# TASK LIST:
1/ From the story about Emma Dawson-Glass, repeat word for word everything between "When Emma Dawson-Glass, BSc" and "to assist her.", inclusive.
2/ According to the story about Emma Dawson-Glass, in which journal was her study with Anna Hargreaves published?
3/ Write the next part of the story about Emma Dawson-Glass, picking up after its last sentence.

*** Opening of SELECTED TEXT ***

When Emma Dawson-Glass, BSc ‘20, was completing her Honours degree in environmental science, she confronted the age-old question: What would be the subject of her undergraduate thesis?
An unexpected encounter with professor Anna Hargreaves of McGill’s Department of Biology turned out to be the answer Dawson-Glass was looking for. At the time, Hargreaves was studying how the distribution of plant species changed geographically depending on pollen limitation—the limited availability of pollen due to a lack of pollinators or poor-quality supply. Dawson-Glass was fascinated by Hargreaves’ research, and it just so happened that Hargreaves was in need of a student to assist her.
Over the next three years, Dawson-Glass and Hargreaves would conduct one of the largest meta-analyses in the world, using data collected by several other researchers to measure the effects of pollen limitation across nearly every corner of the planet. In January 2022, the study was published in the journal Philosophical Transactions of the Royal Society B. Their results were surprising to many in the biology and ecology communities.

*** Close of SELECTED TEXT ***
*** Opening of DATASET EXCERPTS ***

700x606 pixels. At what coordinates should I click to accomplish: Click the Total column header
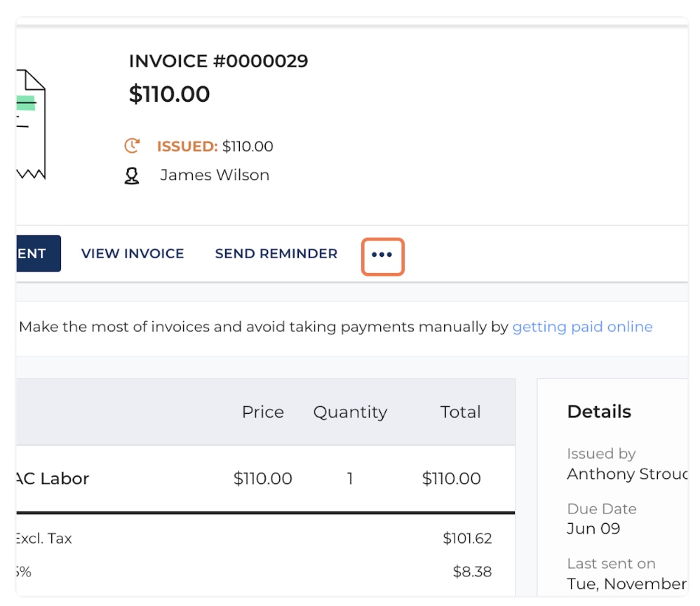(460, 412)
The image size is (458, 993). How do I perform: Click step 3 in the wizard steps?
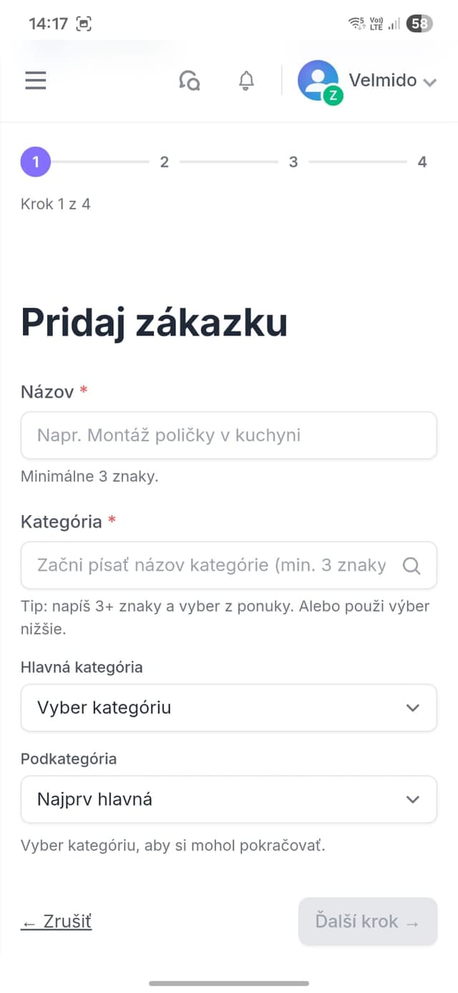pyautogui.click(x=293, y=162)
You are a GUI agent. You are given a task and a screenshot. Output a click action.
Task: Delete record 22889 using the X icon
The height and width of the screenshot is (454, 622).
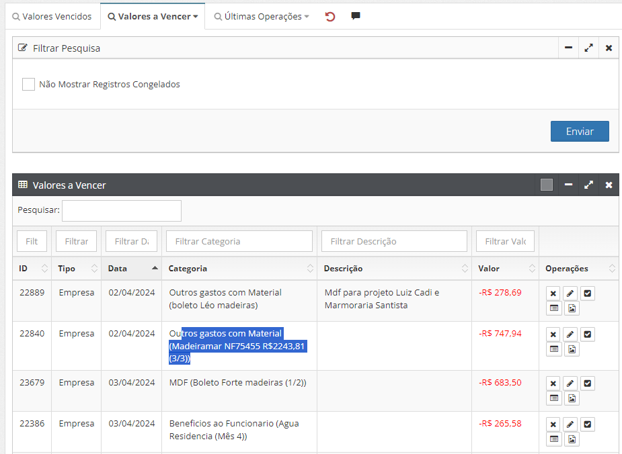(553, 293)
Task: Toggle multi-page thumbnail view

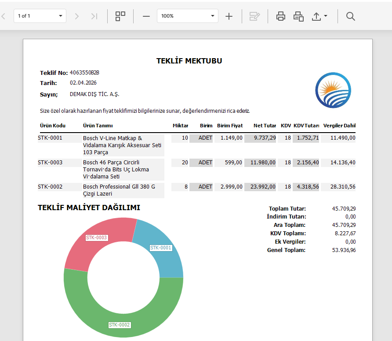Action: 120,16
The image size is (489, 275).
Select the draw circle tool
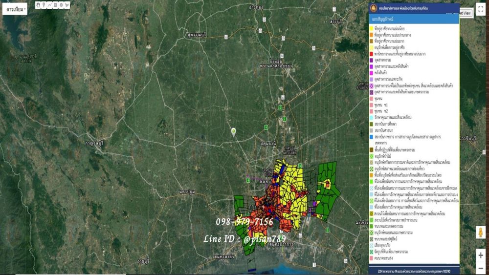[x=61, y=5]
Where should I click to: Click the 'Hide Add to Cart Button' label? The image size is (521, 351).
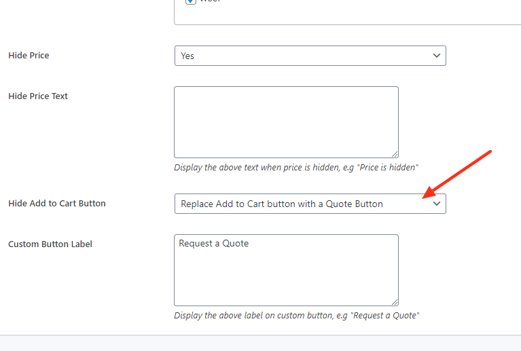(57, 203)
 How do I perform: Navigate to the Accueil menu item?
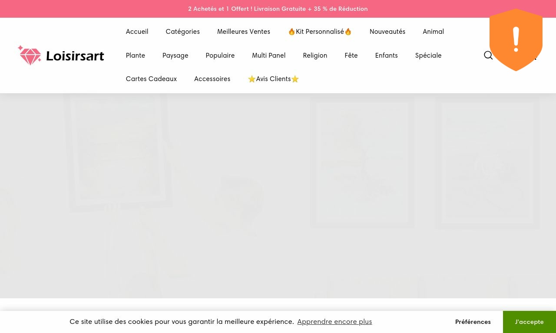(137, 31)
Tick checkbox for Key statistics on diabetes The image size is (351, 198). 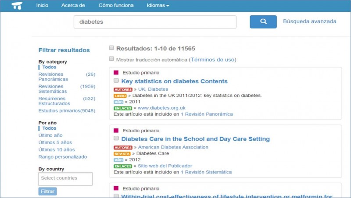click(116, 81)
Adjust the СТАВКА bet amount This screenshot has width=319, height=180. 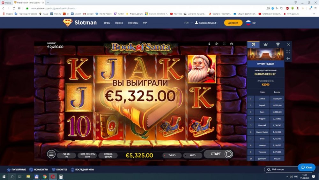(x=108, y=155)

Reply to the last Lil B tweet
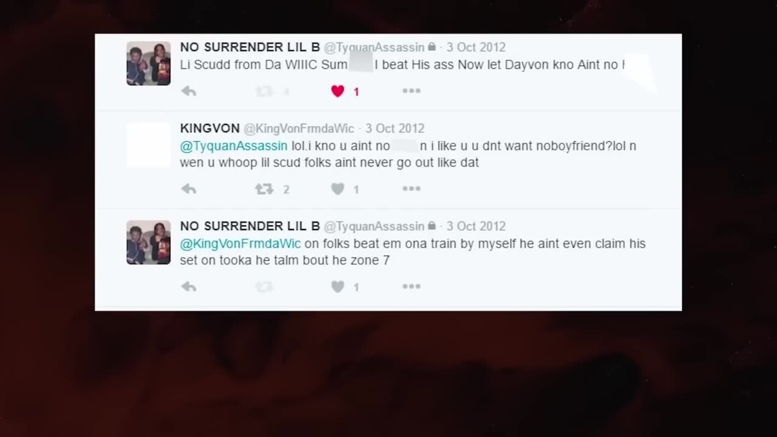pos(189,286)
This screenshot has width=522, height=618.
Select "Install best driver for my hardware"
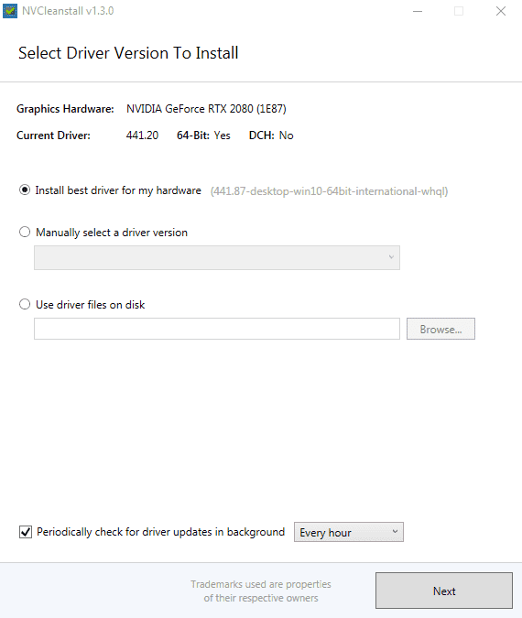pyautogui.click(x=25, y=190)
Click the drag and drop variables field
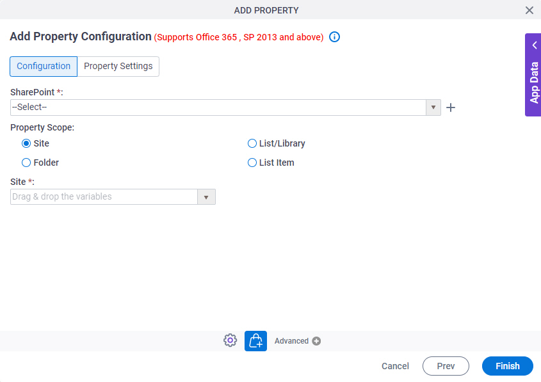The width and height of the screenshot is (541, 382). [x=104, y=196]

*** Close of DATASET EXCERPTS ***

# EXERCISE ANSWERS:
1/
When Emma Dawson-Glass, BSc ‘20, was completing her Honours degree in environmental science, she confronted the age-old question: What would be the subject of her undergraduate thesis?
An unexpected encounter with professor Anna Hargreaves of McGill’s Department of Biology turned out to be the answer Dawson-Glass was looking for. At the time, Hargreaves was studying how the distribution of plant species changed geographically depending on pollen limitation—the limited availability of pollen due to a lack of pollinators or poor-quality supply. Dawson-Glass was fascinated by Hargreaves’ research, and it just so happened that Hargreaves was in need of a student to assist her.

2/ Philosophical Transactions of the Royal Society B

3/
Previous assumptions held that pollen limitation should increase toward the edges of a geographic range. Intuitively, this makes sense—where a field or forest approaches a road or city, one would expect to find fewer plants and animals, and thus to see less pollination occurring. Instead, Dawson-Glass and Hargreaves discovered no significant link between the location of plants in a range and pollen limitation.
The results of the study indicate that the lack of access to pollen is not the only factor limiting plant growth toward the edges of geographical ranges. Instead, pollen is part of a complex web of factors that influence rates of reproduction.
In other words, lack of pollen is not the main contributor to dwindling concentrations of plant species—other factors are likely at play. For Dawson-Glass, the opportunity to run this study was an exciting way to learn about an important topic often overlooked by ecologists.
“[Pollen limitation] directly impacts plants’ ability to reproduce [….] It’s also cool because it’s a mutualistic relationship,” Dawson-Glass said. “A lot of studies focussed on what impacts plants have [looked at] abiotic factors, like […] temperature, […] but there’s been less focus on the biotic factors.”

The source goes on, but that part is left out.